Once the line with "Instruction: Click the" has been located in the records below, set down that line and all subsequent lines exactly, omitting the pictures.
== DATA LISTING
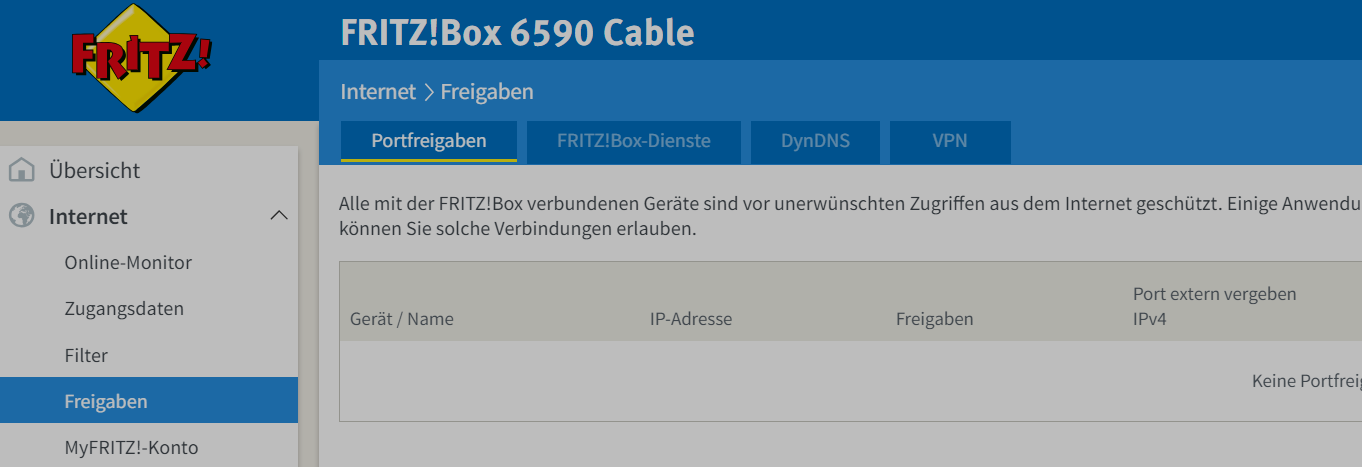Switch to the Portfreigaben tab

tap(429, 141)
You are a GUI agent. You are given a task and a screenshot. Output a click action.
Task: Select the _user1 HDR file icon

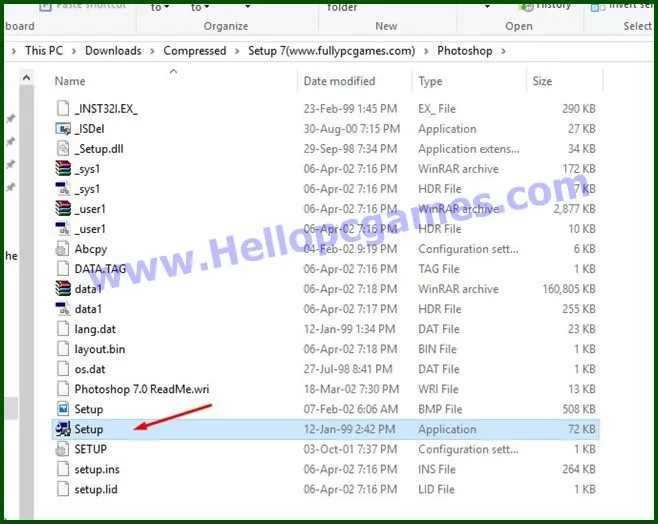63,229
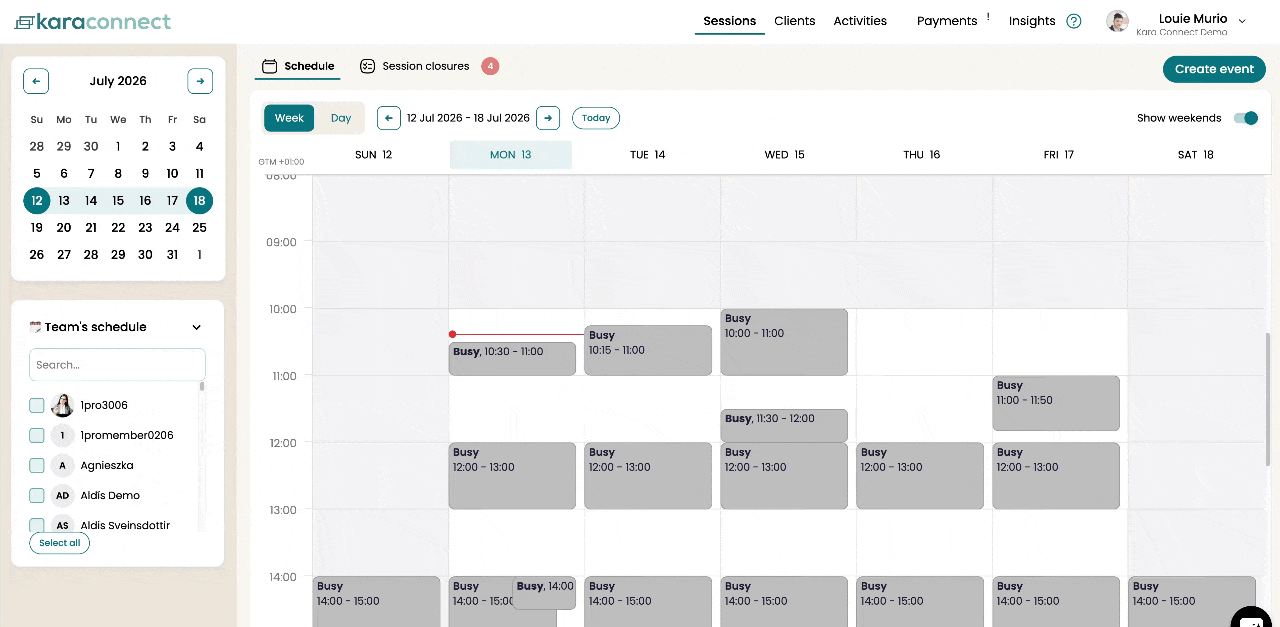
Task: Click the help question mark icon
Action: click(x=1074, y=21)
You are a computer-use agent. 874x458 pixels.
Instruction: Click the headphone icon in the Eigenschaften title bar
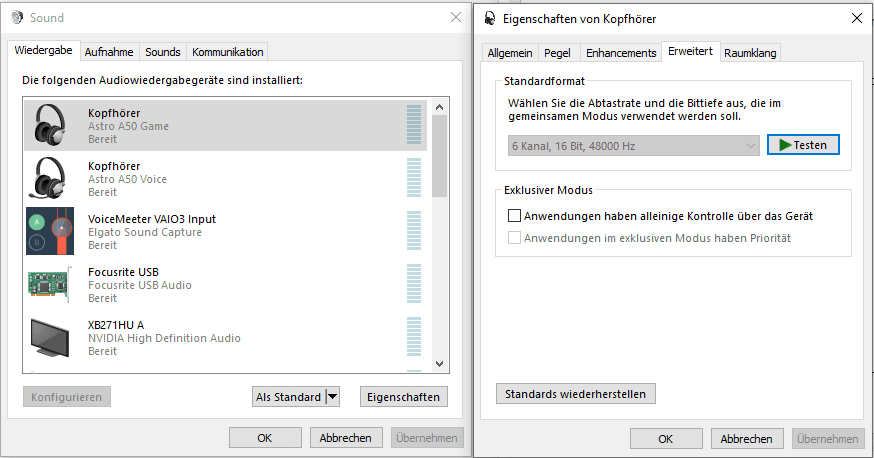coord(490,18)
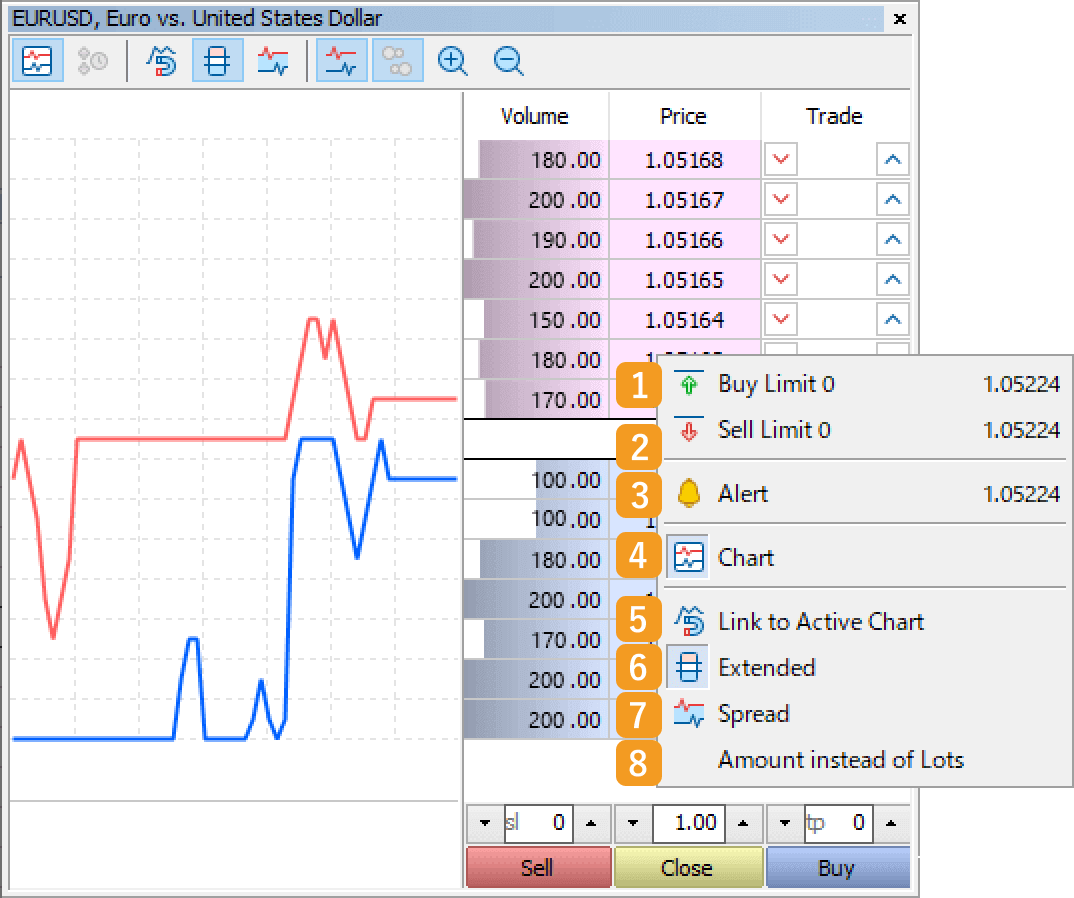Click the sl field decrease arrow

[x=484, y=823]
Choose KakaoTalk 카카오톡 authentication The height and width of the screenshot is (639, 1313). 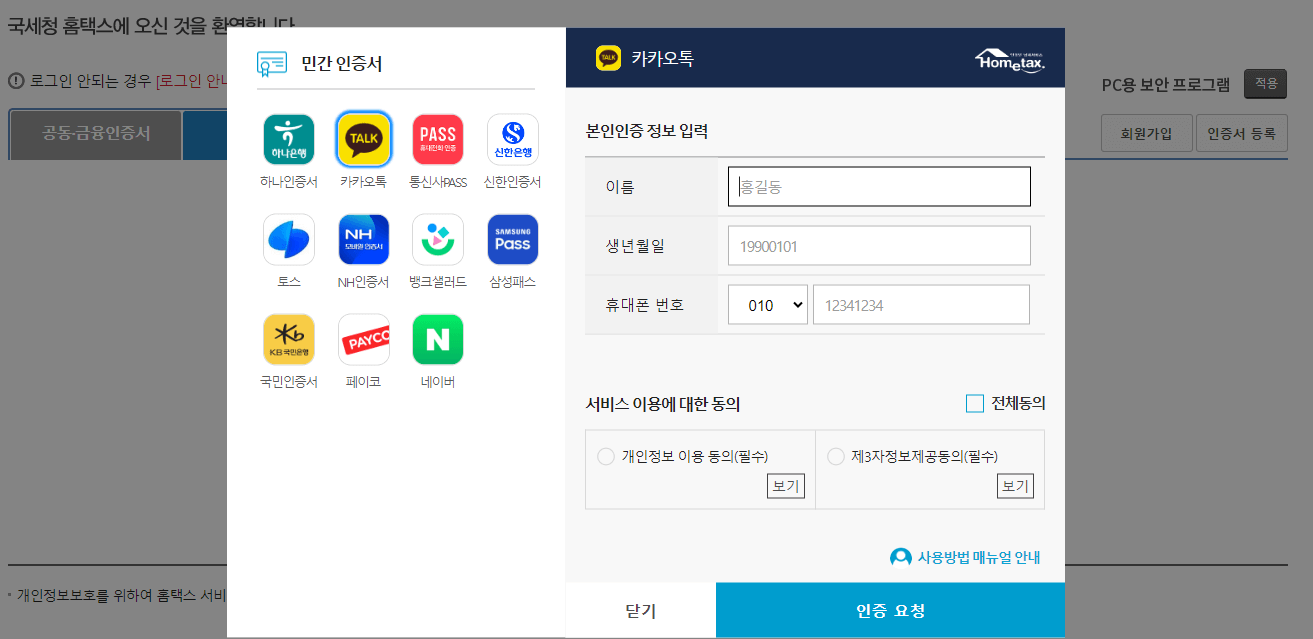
====
▸ SOLUTION FOR THIS TASK
Instruction: Click the headphone icon in the Eigenschaften title bar
coord(490,18)
Click the sl field decrease arrow

[x=484, y=823]
Choose KakaoTalk 카카오톡 authentication The height and width of the screenshot is (639, 1313). 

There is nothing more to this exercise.